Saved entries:

◆ ◆ ◆

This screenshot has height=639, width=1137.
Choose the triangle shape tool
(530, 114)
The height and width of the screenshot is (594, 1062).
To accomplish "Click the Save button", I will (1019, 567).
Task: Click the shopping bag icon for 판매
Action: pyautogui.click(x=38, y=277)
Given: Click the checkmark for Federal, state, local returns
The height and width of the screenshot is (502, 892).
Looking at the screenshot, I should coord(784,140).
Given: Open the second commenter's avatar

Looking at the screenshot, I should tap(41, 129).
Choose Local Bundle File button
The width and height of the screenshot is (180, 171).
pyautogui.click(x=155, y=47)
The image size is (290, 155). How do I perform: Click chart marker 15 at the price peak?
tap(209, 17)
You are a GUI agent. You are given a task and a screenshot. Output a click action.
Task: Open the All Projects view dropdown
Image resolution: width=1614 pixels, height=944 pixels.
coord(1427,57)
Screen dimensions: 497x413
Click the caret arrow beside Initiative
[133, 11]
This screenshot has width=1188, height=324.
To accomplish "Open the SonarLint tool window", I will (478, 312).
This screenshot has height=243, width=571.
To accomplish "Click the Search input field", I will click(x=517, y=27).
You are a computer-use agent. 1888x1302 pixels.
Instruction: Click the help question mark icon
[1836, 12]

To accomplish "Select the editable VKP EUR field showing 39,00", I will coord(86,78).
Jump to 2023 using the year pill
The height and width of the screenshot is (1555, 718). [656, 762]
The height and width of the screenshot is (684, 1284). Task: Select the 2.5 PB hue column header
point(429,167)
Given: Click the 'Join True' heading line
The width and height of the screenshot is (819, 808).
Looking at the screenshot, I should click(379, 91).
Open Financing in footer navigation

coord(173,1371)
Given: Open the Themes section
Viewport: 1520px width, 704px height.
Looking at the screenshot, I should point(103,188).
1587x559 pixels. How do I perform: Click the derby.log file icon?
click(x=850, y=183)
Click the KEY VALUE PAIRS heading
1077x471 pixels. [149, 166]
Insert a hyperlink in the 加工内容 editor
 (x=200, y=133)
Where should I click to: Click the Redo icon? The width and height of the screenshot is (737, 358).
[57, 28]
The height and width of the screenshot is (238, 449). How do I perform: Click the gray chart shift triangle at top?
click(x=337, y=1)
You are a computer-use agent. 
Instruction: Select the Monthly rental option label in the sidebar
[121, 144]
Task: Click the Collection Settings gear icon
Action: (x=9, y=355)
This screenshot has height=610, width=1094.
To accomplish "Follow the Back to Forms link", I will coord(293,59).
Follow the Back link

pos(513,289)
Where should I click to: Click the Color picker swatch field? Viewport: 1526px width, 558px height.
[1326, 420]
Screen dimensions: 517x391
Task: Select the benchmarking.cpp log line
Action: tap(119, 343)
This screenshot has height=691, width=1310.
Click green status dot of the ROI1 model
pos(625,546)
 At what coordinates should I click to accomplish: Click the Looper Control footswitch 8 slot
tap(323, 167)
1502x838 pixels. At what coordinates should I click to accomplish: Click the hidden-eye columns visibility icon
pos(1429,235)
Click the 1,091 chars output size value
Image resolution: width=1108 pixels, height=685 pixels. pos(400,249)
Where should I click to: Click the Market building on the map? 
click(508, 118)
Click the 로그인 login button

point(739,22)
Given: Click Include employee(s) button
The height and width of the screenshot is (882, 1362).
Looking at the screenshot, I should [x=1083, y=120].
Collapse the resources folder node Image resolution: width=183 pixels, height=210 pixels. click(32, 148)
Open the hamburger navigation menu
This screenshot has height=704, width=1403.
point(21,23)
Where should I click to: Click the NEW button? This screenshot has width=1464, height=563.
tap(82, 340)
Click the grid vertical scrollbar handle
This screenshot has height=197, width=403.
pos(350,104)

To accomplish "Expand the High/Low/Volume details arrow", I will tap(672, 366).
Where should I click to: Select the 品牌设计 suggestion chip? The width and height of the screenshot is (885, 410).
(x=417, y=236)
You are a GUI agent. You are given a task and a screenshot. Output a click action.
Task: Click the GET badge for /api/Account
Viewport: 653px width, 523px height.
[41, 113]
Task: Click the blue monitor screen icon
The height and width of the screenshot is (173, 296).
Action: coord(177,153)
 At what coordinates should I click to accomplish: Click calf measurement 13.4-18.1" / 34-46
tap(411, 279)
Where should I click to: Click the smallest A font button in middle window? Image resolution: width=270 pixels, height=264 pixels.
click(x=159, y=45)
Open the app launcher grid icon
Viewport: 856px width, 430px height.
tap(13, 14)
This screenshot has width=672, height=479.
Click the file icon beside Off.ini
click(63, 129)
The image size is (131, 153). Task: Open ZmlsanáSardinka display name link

◆ ◆ ◆

What is needed => Return the lines above precisely as they appear, beginning at the first line and ending at the line with "Task: Open the All Projects view dropdown", and nothing after it.

Written solution =>
This screenshot has height=639, width=1137.
Choose the triangle shape tool
(530, 114)
The height and width of the screenshot is (594, 1062).
To accomplish "Click the Save button", I will (1019, 567).
Task: Click the shopping bag icon for 판매
Action: pyautogui.click(x=38, y=277)
Given: Click the checkmark for Federal, state, local returns
The height and width of the screenshot is (502, 892).
Looking at the screenshot, I should coord(784,140).
Given: Open the second commenter's avatar

Looking at the screenshot, I should tap(41, 129).
Choose Local Bundle File button
The width and height of the screenshot is (180, 171).
pyautogui.click(x=155, y=47)
The image size is (290, 155). How do I perform: Click chart marker 15 at the price peak?
tap(209, 17)
You are a GUI agent. You are given a task and a screenshot. Output a click action.
Task: Open the All Projects view dropdown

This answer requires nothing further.